= Work order =
Whether an entry is long or short, retype it exactly.

#####

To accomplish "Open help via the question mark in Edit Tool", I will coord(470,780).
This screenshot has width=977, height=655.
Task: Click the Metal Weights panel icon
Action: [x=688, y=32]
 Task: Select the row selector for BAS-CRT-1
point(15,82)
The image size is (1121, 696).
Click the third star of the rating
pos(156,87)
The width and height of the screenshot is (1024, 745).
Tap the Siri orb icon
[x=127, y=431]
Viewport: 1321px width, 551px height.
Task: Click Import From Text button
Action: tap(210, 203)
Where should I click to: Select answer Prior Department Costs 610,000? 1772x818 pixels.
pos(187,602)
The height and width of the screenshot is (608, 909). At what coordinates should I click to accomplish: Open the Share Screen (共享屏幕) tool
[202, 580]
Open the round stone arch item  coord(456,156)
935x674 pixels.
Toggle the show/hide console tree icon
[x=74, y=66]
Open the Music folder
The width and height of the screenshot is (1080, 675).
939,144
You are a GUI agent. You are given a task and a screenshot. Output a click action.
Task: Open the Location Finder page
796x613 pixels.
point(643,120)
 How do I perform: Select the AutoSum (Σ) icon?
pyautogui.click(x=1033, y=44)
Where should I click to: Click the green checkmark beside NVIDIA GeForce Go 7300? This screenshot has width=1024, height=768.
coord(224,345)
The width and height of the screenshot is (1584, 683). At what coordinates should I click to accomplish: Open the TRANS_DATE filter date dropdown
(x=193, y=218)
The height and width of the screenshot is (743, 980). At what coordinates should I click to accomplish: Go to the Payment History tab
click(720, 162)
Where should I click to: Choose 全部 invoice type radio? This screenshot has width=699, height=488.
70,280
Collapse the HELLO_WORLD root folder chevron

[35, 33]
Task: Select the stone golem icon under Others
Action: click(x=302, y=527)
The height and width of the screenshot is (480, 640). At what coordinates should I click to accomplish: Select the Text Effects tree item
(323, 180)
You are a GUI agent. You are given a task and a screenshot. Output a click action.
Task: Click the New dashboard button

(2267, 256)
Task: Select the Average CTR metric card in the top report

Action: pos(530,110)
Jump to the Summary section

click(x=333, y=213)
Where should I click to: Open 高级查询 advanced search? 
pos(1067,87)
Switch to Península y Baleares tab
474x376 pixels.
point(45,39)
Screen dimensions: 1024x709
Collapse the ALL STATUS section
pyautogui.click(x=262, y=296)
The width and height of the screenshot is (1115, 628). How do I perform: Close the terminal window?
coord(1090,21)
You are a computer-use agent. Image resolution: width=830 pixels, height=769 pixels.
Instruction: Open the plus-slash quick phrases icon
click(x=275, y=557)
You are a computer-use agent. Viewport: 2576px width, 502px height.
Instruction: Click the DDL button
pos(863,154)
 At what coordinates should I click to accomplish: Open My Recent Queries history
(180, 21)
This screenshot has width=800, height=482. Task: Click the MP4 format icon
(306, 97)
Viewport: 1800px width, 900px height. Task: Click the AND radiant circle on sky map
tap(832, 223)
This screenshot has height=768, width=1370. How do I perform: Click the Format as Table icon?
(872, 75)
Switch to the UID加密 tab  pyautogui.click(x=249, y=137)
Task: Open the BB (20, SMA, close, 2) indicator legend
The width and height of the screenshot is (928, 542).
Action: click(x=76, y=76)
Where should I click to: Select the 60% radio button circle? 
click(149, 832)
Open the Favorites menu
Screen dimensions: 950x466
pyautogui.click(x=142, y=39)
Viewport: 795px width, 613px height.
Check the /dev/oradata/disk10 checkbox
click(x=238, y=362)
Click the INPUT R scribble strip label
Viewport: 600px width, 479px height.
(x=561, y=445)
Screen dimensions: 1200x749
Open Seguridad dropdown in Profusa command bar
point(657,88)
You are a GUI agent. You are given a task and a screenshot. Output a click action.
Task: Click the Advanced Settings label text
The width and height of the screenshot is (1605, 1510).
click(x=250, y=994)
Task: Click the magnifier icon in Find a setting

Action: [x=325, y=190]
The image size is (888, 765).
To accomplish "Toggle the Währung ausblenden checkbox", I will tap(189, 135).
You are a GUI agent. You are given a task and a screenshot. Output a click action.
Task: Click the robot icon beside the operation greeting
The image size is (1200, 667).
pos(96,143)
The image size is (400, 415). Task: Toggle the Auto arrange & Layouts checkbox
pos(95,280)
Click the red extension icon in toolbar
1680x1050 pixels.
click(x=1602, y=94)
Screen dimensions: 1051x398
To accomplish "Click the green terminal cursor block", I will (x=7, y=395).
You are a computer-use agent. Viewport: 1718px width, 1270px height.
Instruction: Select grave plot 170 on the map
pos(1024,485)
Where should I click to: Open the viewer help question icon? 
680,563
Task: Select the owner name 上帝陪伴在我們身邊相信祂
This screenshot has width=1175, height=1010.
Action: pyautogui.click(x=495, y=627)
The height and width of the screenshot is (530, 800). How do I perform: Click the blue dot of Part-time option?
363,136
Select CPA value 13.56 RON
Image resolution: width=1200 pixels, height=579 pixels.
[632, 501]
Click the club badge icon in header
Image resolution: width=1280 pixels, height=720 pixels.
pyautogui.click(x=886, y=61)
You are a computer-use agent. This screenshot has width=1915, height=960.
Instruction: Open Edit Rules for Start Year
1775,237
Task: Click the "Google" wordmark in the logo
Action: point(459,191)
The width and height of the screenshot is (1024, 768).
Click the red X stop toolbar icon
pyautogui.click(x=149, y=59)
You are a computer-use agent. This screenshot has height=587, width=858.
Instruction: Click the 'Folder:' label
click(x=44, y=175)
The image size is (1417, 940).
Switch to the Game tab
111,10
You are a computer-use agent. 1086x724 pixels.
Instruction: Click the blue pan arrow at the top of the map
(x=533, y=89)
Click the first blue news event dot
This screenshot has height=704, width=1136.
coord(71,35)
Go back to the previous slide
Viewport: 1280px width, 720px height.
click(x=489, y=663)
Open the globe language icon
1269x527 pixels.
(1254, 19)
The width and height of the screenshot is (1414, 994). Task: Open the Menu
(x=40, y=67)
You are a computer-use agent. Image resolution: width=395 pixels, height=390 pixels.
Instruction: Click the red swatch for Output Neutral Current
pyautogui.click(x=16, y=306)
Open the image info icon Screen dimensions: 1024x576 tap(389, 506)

#####

= Task answer =
To accomplish "Open help via the question mark in Edit Tool", I will coord(470,780).
This screenshot has width=977, height=655.
Task: Click the Metal Weights panel icon
Action: [x=688, y=32]
 Task: Select the row selector for BAS-CRT-1
point(15,82)
The image size is (1121, 696).
Click the third star of the rating
pos(156,87)
The width and height of the screenshot is (1024, 745).
Tap the Siri orb icon
[x=127, y=431]
Viewport: 1321px width, 551px height.
Task: Click Import From Text button
Action: tap(210, 203)
Where should I click to: Select answer Prior Department Costs 610,000? 1772x818 pixels.
pos(187,602)
The height and width of the screenshot is (608, 909). At what coordinates should I click to accomplish: Open the Share Screen (共享屏幕) tool
[202, 580]
Open the round stone arch item  coord(456,156)
935x674 pixels.
Toggle the show/hide console tree icon
[x=74, y=66]
Open the Music folder
The width and height of the screenshot is (1080, 675).
939,144
You are a GUI agent. You are given a task and a screenshot. Output a click action.
Task: Open the Location Finder page
796x613 pixels.
point(643,120)
 How do I perform: Select the AutoSum (Σ) icon?
pyautogui.click(x=1033, y=44)
Where should I click to: Click the green checkmark beside NVIDIA GeForce Go 7300? This screenshot has width=1024, height=768.
coord(224,345)
The width and height of the screenshot is (1584, 683). At what coordinates should I click to accomplish: Open the TRANS_DATE filter date dropdown
(x=193, y=218)
The height and width of the screenshot is (743, 980). At what coordinates should I click to accomplish: Go to the Payment History tab
click(720, 162)
Where should I click to: Choose 全部 invoice type radio? This screenshot has width=699, height=488.
70,280
Collapse the HELLO_WORLD root folder chevron

[35, 33]
Task: Select the stone golem icon under Others
Action: click(x=302, y=527)
The height and width of the screenshot is (480, 640). At what coordinates should I click to accomplish: Select the Text Effects tree item
(323, 180)
You are a GUI agent. You are given a task and a screenshot. Output a click action.
Task: Click the New dashboard button

(2267, 256)
Task: Select the Average CTR metric card in the top report

Action: pos(530,110)
Jump to the Summary section

click(x=333, y=213)
Where should I click to: Open 高级查询 advanced search? 
pos(1067,87)
Switch to Península y Baleares tab
474x376 pixels.
point(45,39)
Screen dimensions: 1024x709
Collapse the ALL STATUS section
pyautogui.click(x=262, y=296)
The width and height of the screenshot is (1115, 628). How do I perform: Close the terminal window?
coord(1090,21)
You are a computer-use agent. Image resolution: width=830 pixels, height=769 pixels.
Instruction: Open the plus-slash quick phrases icon
click(x=275, y=557)
You are a computer-use agent. Viewport: 2576px width, 502px height.
Instruction: Click the DDL button
pos(863,154)
 At what coordinates should I click to accomplish: Open My Recent Queries history
(180, 21)
This screenshot has width=800, height=482. Task: Click the MP4 format icon
(306, 97)
Viewport: 1800px width, 900px height. Task: Click the AND radiant circle on sky map
tap(832, 223)
This screenshot has height=768, width=1370. How do I perform: Click the Format as Table icon?
(872, 75)
Switch to the UID加密 tab  pyautogui.click(x=249, y=137)
Task: Open the BB (20, SMA, close, 2) indicator legend
The width and height of the screenshot is (928, 542).
Action: click(x=76, y=76)
Where should I click to: Select the 60% radio button circle? 
click(149, 832)
Open the Favorites menu
Screen dimensions: 950x466
pyautogui.click(x=142, y=39)
Viewport: 795px width, 613px height.
Check the /dev/oradata/disk10 checkbox
click(x=238, y=362)
Click the INPUT R scribble strip label
Viewport: 600px width, 479px height.
(x=561, y=445)
Screen dimensions: 1200x749
Open Seguridad dropdown in Profusa command bar
point(657,88)
You are a GUI agent. You are given a task and a screenshot. Output a click action.
Task: Click the Advanced Settings label text
The width and height of the screenshot is (1605, 1510).
click(x=250, y=994)
Task: Click the magnifier icon in Find a setting

Action: [x=325, y=190]
The image size is (888, 765).
To accomplish "Toggle the Währung ausblenden checkbox", I will tap(189, 135).
You are a GUI agent. You are given a task and a screenshot. Output a click action.
Task: Click the robot icon beside the operation greeting
The image size is (1200, 667).
pos(96,143)
The image size is (400, 415). Task: Toggle the Auto arrange & Layouts checkbox
pos(95,280)
Click the red extension icon in toolbar
1680x1050 pixels.
click(x=1602, y=94)
Screen dimensions: 1051x398
To accomplish "Click the green terminal cursor block", I will (x=7, y=395).
You are a computer-use agent. Viewport: 1718px width, 1270px height.
Instruction: Select grave plot 170 on the map
pos(1024,485)
Where should I click to: Open the viewer help question icon? 
680,563
Task: Select the owner name 上帝陪伴在我們身邊相信祂
This screenshot has width=1175, height=1010.
Action: pyautogui.click(x=495, y=627)
The height and width of the screenshot is (530, 800). How do I perform: Click the blue dot of Part-time option?
363,136
Select CPA value 13.56 RON
Image resolution: width=1200 pixels, height=579 pixels.
[632, 501]
Click the club badge icon in header
Image resolution: width=1280 pixels, height=720 pixels.
pyautogui.click(x=886, y=61)
You are a computer-use agent. This screenshot has width=1915, height=960.
Instruction: Open Edit Rules for Start Year
1775,237
Task: Click the "Google" wordmark in the logo
Action: point(459,191)
The width and height of the screenshot is (1024, 768).
Click the red X stop toolbar icon
pyautogui.click(x=149, y=59)
You are a computer-use agent. This screenshot has height=587, width=858.
Instruction: Click the 'Folder:' label
click(x=44, y=175)
The image size is (1417, 940).
Switch to the Game tab
111,10
You are a computer-use agent. 1086x724 pixels.
Instruction: Click the blue pan arrow at the top of the map
(x=533, y=89)
Click the first blue news event dot
This screenshot has height=704, width=1136.
coord(71,35)
Go back to the previous slide
Viewport: 1280px width, 720px height.
click(x=489, y=663)
Open the globe language icon
1269x527 pixels.
(1254, 19)
The width and height of the screenshot is (1414, 994). Task: Open the Menu
(x=40, y=67)
You are a computer-use agent. Image resolution: width=395 pixels, height=390 pixels.
Instruction: Click the red swatch for Output Neutral Current
pyautogui.click(x=16, y=306)
Open the image info icon Screen dimensions: 1024x576 tap(389, 506)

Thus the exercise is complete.